Material for the task START
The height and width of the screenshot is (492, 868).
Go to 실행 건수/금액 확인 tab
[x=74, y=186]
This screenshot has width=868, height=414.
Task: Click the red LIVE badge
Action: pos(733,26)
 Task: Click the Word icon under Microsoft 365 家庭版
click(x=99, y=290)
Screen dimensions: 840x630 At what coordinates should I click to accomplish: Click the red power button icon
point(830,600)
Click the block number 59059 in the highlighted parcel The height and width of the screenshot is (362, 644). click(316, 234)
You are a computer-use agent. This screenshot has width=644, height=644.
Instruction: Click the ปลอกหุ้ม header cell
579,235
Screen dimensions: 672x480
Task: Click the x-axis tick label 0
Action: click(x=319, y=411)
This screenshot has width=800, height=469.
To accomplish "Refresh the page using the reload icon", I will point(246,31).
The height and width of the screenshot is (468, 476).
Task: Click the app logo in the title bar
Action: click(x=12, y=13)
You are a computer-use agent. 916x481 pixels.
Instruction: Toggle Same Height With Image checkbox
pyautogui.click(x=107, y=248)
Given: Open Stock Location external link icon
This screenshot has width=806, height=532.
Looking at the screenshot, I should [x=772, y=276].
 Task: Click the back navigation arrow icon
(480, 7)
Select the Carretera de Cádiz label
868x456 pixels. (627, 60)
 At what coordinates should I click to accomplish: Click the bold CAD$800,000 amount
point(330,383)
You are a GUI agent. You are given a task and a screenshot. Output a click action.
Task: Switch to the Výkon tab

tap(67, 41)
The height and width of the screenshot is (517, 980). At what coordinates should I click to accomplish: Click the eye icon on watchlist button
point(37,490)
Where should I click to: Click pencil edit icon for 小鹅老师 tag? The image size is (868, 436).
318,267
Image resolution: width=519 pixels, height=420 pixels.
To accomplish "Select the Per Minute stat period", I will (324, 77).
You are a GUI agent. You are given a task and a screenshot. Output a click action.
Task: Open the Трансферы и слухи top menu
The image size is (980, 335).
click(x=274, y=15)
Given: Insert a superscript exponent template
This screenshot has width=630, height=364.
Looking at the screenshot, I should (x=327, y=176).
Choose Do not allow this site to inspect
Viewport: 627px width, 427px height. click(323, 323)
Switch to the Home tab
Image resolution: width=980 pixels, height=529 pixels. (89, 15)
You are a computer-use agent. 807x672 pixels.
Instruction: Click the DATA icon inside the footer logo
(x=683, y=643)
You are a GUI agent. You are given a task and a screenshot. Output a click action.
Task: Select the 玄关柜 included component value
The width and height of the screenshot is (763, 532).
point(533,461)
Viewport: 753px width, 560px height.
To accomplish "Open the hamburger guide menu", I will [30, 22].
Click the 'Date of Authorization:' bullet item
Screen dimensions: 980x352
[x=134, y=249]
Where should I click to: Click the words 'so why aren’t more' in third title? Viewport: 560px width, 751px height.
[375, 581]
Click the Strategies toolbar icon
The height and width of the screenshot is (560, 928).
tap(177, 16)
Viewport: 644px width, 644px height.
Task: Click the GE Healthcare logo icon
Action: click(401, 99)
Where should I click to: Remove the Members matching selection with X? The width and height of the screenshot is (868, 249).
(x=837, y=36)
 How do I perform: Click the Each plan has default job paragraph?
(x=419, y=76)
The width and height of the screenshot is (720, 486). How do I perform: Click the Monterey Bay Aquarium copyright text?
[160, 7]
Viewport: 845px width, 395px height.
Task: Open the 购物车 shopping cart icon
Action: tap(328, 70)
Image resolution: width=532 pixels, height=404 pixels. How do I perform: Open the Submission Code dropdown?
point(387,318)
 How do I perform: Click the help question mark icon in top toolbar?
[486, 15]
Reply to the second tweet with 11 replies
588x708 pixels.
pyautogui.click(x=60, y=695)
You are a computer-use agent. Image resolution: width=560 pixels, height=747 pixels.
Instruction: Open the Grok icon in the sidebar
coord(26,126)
Material for the task END
▶ [Task goal]: Check each line above for the string "menu" and show the ones that have it.

▶ [Expected output]:
Task: Open the Трансферы и слухи top menu
To accomplish "Open the hamburger guide menu", I will [30, 22].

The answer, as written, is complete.